(Rows from a dataset)
· · · ·

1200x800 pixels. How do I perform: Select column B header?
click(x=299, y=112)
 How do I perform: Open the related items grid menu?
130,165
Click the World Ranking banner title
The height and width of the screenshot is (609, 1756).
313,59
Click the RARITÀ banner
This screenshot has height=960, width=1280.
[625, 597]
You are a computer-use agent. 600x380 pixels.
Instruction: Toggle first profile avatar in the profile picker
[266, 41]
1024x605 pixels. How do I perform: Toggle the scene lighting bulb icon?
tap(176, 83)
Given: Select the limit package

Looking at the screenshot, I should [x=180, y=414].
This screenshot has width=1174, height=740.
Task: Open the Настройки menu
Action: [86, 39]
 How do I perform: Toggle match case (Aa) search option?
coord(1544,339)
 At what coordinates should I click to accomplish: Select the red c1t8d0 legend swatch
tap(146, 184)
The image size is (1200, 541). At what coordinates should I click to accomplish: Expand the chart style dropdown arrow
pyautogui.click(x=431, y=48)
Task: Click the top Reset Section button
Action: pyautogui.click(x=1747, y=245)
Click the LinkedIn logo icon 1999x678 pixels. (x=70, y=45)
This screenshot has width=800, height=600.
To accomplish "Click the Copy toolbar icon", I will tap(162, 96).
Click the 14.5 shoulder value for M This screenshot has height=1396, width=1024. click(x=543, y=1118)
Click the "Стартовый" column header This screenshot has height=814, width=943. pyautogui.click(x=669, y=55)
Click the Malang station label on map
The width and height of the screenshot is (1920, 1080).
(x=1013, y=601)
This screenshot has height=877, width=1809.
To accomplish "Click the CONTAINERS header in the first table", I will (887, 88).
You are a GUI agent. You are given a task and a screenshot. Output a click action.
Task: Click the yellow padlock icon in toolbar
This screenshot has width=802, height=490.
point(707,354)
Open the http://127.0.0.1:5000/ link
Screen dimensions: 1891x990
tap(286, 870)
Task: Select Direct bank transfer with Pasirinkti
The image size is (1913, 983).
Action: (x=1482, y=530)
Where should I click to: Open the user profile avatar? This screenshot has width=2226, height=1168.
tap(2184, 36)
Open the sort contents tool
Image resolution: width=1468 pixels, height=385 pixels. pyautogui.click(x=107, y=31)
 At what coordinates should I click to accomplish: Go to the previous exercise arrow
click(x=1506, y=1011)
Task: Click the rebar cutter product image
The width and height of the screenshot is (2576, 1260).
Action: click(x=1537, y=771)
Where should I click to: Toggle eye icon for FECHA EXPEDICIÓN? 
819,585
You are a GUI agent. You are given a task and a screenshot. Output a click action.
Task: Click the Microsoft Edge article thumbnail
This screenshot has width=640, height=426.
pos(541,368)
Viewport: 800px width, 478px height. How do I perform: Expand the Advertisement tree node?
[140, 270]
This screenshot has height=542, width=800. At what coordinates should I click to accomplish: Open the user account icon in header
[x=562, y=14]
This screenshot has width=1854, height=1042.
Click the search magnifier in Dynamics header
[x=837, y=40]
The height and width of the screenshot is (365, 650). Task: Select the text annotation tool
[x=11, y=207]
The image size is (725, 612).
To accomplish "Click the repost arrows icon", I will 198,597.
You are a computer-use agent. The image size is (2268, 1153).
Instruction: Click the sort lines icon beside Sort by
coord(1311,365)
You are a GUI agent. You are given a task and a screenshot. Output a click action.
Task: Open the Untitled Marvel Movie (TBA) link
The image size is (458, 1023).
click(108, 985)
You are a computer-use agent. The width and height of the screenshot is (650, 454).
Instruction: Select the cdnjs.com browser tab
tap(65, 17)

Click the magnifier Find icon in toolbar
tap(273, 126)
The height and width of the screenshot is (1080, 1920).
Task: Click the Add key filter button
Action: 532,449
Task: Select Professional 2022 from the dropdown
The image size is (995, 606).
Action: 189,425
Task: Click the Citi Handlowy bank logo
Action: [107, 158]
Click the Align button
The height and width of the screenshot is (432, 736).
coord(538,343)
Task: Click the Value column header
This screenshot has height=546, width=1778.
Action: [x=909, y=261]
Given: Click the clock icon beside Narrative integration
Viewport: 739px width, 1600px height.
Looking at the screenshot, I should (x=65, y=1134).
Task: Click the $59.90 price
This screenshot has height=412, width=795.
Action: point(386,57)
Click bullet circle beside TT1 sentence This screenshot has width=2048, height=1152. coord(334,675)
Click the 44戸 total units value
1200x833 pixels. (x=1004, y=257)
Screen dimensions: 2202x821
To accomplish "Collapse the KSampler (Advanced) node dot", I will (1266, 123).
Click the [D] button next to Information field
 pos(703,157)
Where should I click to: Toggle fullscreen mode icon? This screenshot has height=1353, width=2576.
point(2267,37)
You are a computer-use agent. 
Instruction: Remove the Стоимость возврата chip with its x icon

· · · ·

Duplicate every line of the material above word for word.

RESULT OF THE EXERCISE
1200x800 pixels. How do I perform: Select column B header?
click(x=299, y=112)
 How do I perform: Open the related items grid menu?
130,165
Click the World Ranking banner title
The height and width of the screenshot is (609, 1756).
313,59
Click the RARITÀ banner
This screenshot has height=960, width=1280.
[625, 597]
You are a computer-use agent. 600x380 pixels.
Instruction: Toggle first profile avatar in the profile picker
[266, 41]
1024x605 pixels. How do I perform: Toggle the scene lighting bulb icon?
tap(176, 83)
Given: Select the limit package

Looking at the screenshot, I should [x=180, y=414].
This screenshot has width=1174, height=740.
Task: Open the Настройки menu
Action: [86, 39]
 How do I perform: Toggle match case (Aa) search option?
coord(1544,339)
 At what coordinates should I click to accomplish: Select the red c1t8d0 legend swatch
tap(146, 184)
The image size is (1200, 541). At what coordinates should I click to accomplish: Expand the chart style dropdown arrow
pyautogui.click(x=431, y=48)
Task: Click the top Reset Section button
Action: pyautogui.click(x=1747, y=245)
Click the LinkedIn logo icon 1999x678 pixels. (x=70, y=45)
This screenshot has width=800, height=600.
To accomplish "Click the Copy toolbar icon", I will tap(162, 96).
Click the 14.5 shoulder value for M This screenshot has height=1396, width=1024. click(x=543, y=1118)
Click the "Стартовый" column header This screenshot has height=814, width=943. pyautogui.click(x=669, y=55)
Click the Malang station label on map
The width and height of the screenshot is (1920, 1080).
(x=1013, y=601)
This screenshot has height=877, width=1809.
To accomplish "Click the CONTAINERS header in the first table", I will (887, 88).
You are a GUI agent. You are given a task and a screenshot. Output a click action.
Task: Click the yellow padlock icon in toolbar
This screenshot has width=802, height=490.
point(707,354)
Open the http://127.0.0.1:5000/ link
Screen dimensions: 1891x990
tap(286, 870)
Task: Select Direct bank transfer with Pasirinkti
The image size is (1913, 983).
Action: (x=1482, y=530)
Where should I click to: Open the user profile avatar? This screenshot has width=2226, height=1168.
tap(2184, 36)
Open the sort contents tool
Image resolution: width=1468 pixels, height=385 pixels. pyautogui.click(x=107, y=31)
 At what coordinates should I click to accomplish: Go to the previous exercise arrow
click(x=1506, y=1011)
Task: Click the rebar cutter product image
The width and height of the screenshot is (2576, 1260).
Action: click(x=1537, y=771)
Where should I click to: Toggle eye icon for FECHA EXPEDICIÓN? 
819,585
You are a GUI agent. You are given a task and a screenshot. Output a click action.
Task: Click the Microsoft Edge article thumbnail
This screenshot has width=640, height=426.
pos(541,368)
Viewport: 800px width, 478px height. How do I perform: Expand the Advertisement tree node?
[140, 270]
This screenshot has height=542, width=800. At what coordinates should I click to accomplish: Open the user account icon in header
[x=562, y=14]
This screenshot has width=1854, height=1042.
Click the search magnifier in Dynamics header
[x=837, y=40]
The height and width of the screenshot is (365, 650). Task: Select the text annotation tool
[x=11, y=207]
The image size is (725, 612).
To accomplish "Click the repost arrows icon", I will 198,597.
You are a computer-use agent. The image size is (2268, 1153).
Instruction: Click the sort lines icon beside Sort by
coord(1311,365)
You are a GUI agent. You are given a task and a screenshot. Output a click action.
Task: Open the Untitled Marvel Movie (TBA) link
The image size is (458, 1023).
click(108, 985)
You are a computer-use agent. The width and height of the screenshot is (650, 454).
Instruction: Select the cdnjs.com browser tab
tap(65, 17)

Click the magnifier Find icon in toolbar
tap(273, 126)
The height and width of the screenshot is (1080, 1920).
Task: Click the Add key filter button
Action: 532,449
Task: Select Professional 2022 from the dropdown
The image size is (995, 606).
Action: 189,425
Task: Click the Citi Handlowy bank logo
Action: [107, 158]
Click the Align button
The height and width of the screenshot is (432, 736).
coord(538,343)
Task: Click the Value column header
This screenshot has height=546, width=1778.
Action: [x=909, y=261]
Given: Click the clock icon beside Narrative integration
Viewport: 739px width, 1600px height.
Looking at the screenshot, I should (x=65, y=1134).
Task: Click the $59.90 price
This screenshot has height=412, width=795.
Action: point(386,57)
Click bullet circle beside TT1 sentence This screenshot has width=2048, height=1152. coord(334,675)
Click the 44戸 total units value
1200x833 pixels. (x=1004, y=257)
Screen dimensions: 2202x821
To accomplish "Collapse the KSampler (Advanced) node dot", I will (1266, 123).
Click the [D] button next to Information field
 pos(703,157)
Where should I click to: Toggle fullscreen mode icon? This screenshot has height=1353, width=2576.
point(2267,37)
You are a computer-use agent. 
Instruction: Remove the Стоимость возврата chip with its x icon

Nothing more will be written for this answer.